How awful for you. I currently live near-ish to Blackpool and have never been as it has a reputation. It's sad that your friend values attention from a man over a good night out with her friends.

Alibabaandthe40nappies · 18/03/2013 12:02

Dear God that sounds awful!

And IME not normal. You get the odd tosser, but most people are just out having fun.

aldiwhore · 18/03/2013 12:05

I was aghast until you said Blackpool. It's a fucking pit, I lived there for 5 years and though there are some lovely locals, it's the most tacky, seedy place I've ever been, it promotes awful behaviour. Most people who go there leave their brains, inhibitions, manners and morals behind.

It isn't acceptable behaviour. EVEN in Blackpool it is not acceptable, though it seemed to me that a blind eye was turned by everyone.

The police do their best but they work against the odds.

Unfortunately it is the norm in Blackpool.

I'm sorry if I've offended any locals, I feel for you actually that your town has been turned into such an awful place.

happybubblebrain · 18/03/2013 12:07

Sounds awful. I hope you recover from it soon.

This reminds me why I never go out anymore, or have any men in my life. They think they can just do as they please, increasingly so.

Mandy2003 · 18/03/2013 13:26

I think that sort of what I would call arsehole behaviour is increasing too.

Do you recall the experience of the female student whose debating society competed at Glasgow University recently. Here - sorry its a Mail link!

When I heard it reported on the news it seemed that ALL the male students present at this event thought there was nothing wrong with their peers' behaviour. And these are supposedly educated people.

Sleepflower43 · 18/03/2013 13:27

I'm live near Blackpool and go out in Blackpool on a regular basis.

Yes, certain areas are rough and a bit seedy but it's certainly not a fucking pit! Unfortunately it's the visitors to the place (male and female) that give it such a terrible reputation. They would never behave the way they do in their home towns.

The "local" bars and clubs do not tolerate the behaviour described by the OP.

TheFuzz · 18/03/2013 13:28

Blackpool for a night out isn't good. Totally un-acceptable behaviour. Not making excuses, but the place really changes at night when all the stag and hen parties are out.

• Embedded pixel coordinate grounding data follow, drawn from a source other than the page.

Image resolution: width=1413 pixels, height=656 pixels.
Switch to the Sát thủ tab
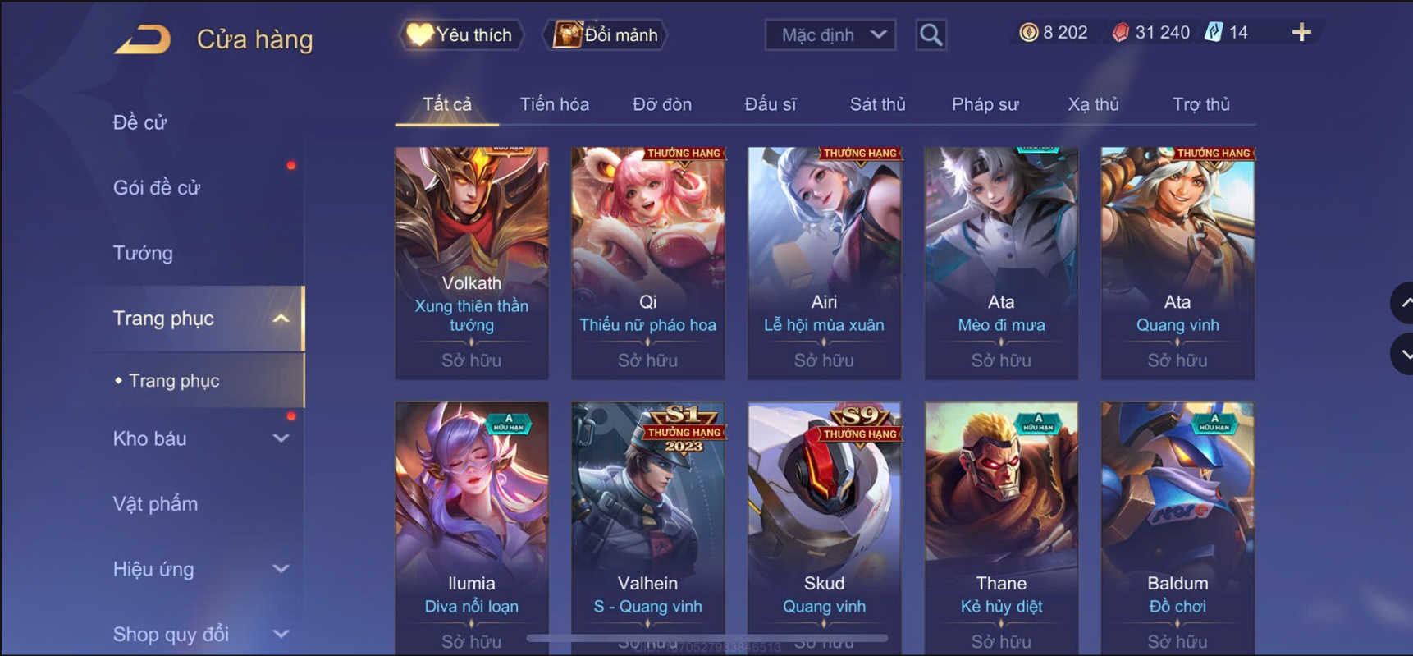(877, 104)
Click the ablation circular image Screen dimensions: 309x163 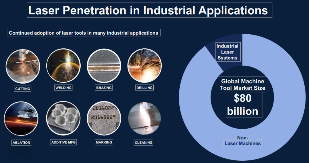click(21, 118)
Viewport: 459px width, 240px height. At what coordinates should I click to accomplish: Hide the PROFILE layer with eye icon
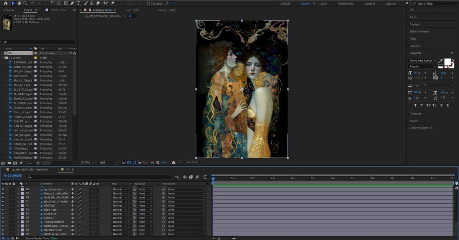(x=3, y=206)
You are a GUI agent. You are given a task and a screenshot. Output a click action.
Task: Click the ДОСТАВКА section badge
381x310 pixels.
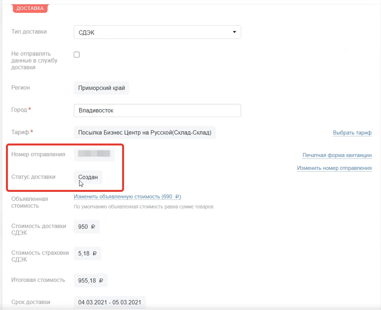[x=30, y=8]
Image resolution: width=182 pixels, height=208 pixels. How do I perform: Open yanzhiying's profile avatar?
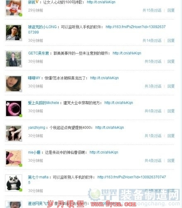14,133
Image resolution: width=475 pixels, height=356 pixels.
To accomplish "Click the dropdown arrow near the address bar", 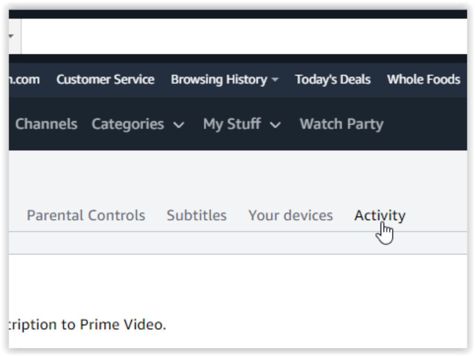I will pyautogui.click(x=11, y=36).
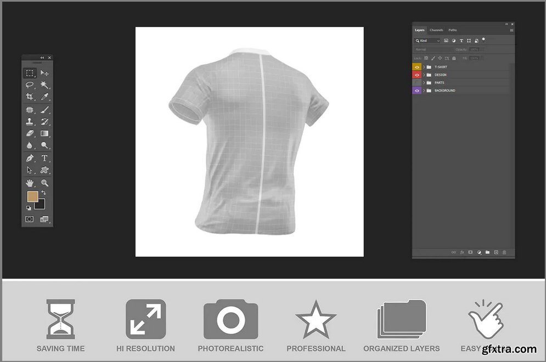Choose the Eyedropper tool
The height and width of the screenshot is (362, 546).
pos(45,97)
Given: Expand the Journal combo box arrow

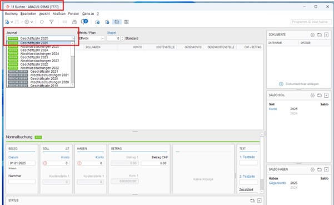Looking at the screenshot, I should coord(73,38).
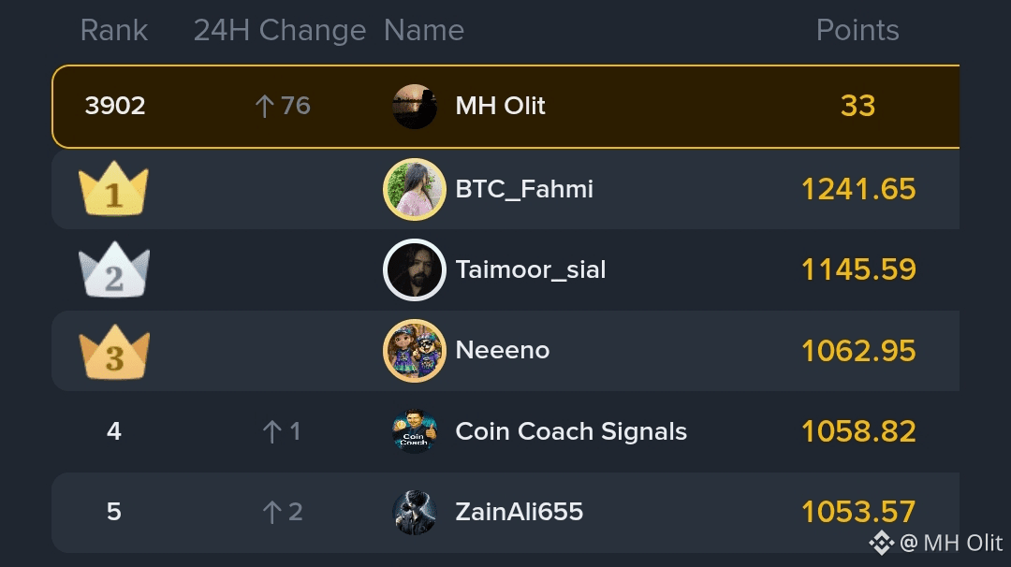
Task: Select the Points column header
Action: [857, 30]
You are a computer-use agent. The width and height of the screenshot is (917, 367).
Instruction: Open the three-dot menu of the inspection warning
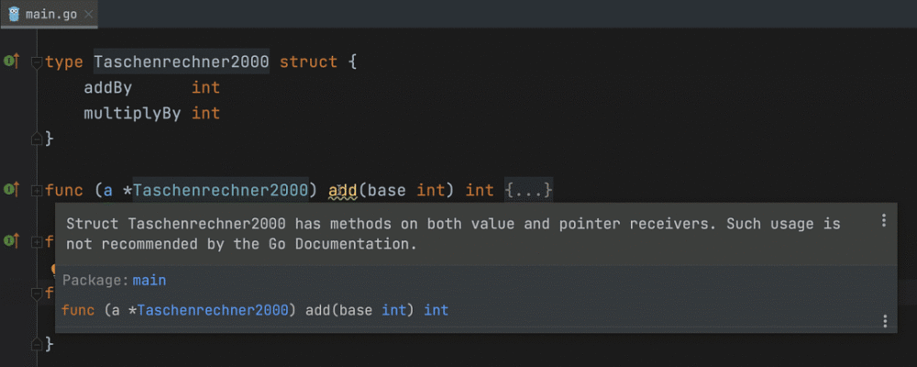pyautogui.click(x=884, y=220)
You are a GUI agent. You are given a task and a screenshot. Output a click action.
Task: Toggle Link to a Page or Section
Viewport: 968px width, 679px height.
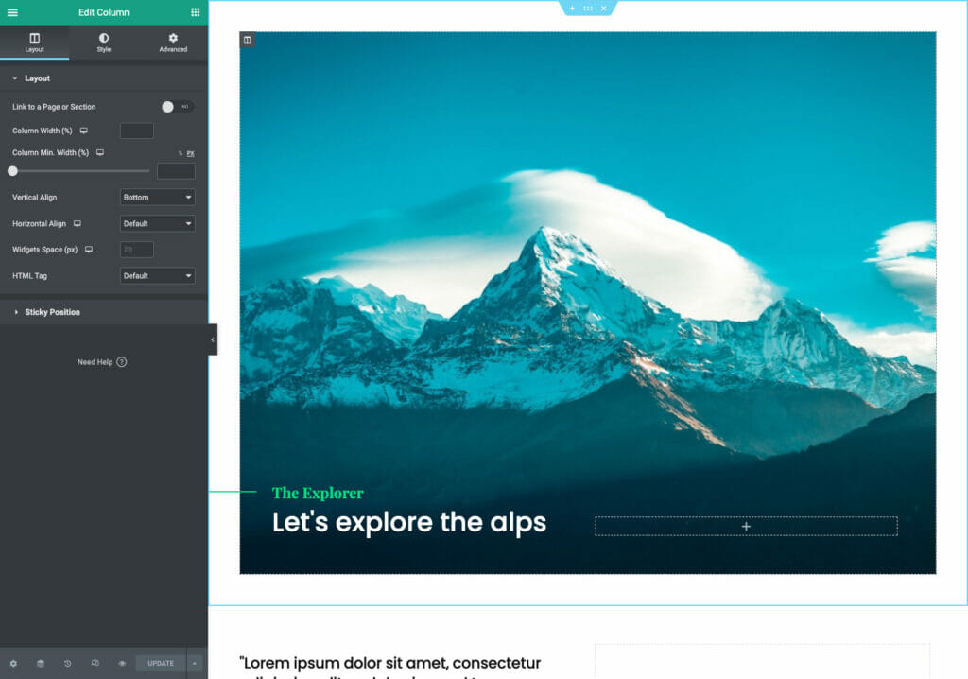(177, 107)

LaQueen · 18/03/2013 13:37

This reply has been deleted

Message withdrawn at poster's request.

AvonCallingBarksdale · 18/03/2013 13:38

Eurghh, how hideous, OP. I've been out in Blackpool once and would never, ever go again. It was awful then and sounds like it still is. Pick somewhere nicer next time and, although it wasn't the best idea to give the guy your number, that in no way whatsoever excuses his behaviour.

Callycat · 18/03/2013 13:42

WhistlingNun, I knew even before you said it that this was Blackpool. I lived there for a many years and everything you described happened to me or my friends almost every time we went out. Nt just in the pubs, either - often just on the street or in a shop.

I don't know what it is about Blackpool, but it really is a shitty place to be female. This sory of behaviour is largely regarded as harmess laddishness - not by everyone, but by a lot of people - and any woman who complains is likely to be called a miserable bitch, or worse. Sorry about what happened to you; you are DNBU.

Fillyjonk75 · 18/03/2013 13:50

I'd review where you go out next time! But no, their behaviour is not acceptable! When I was younger there were some places where you'd avoid. Where apparently being on the dance floor gives them licence to grope your arse Angry and generally you just didn't feel safe.

I don't mind men coming over to chat to me though I soon make it plain that I'm married and not interested, politely.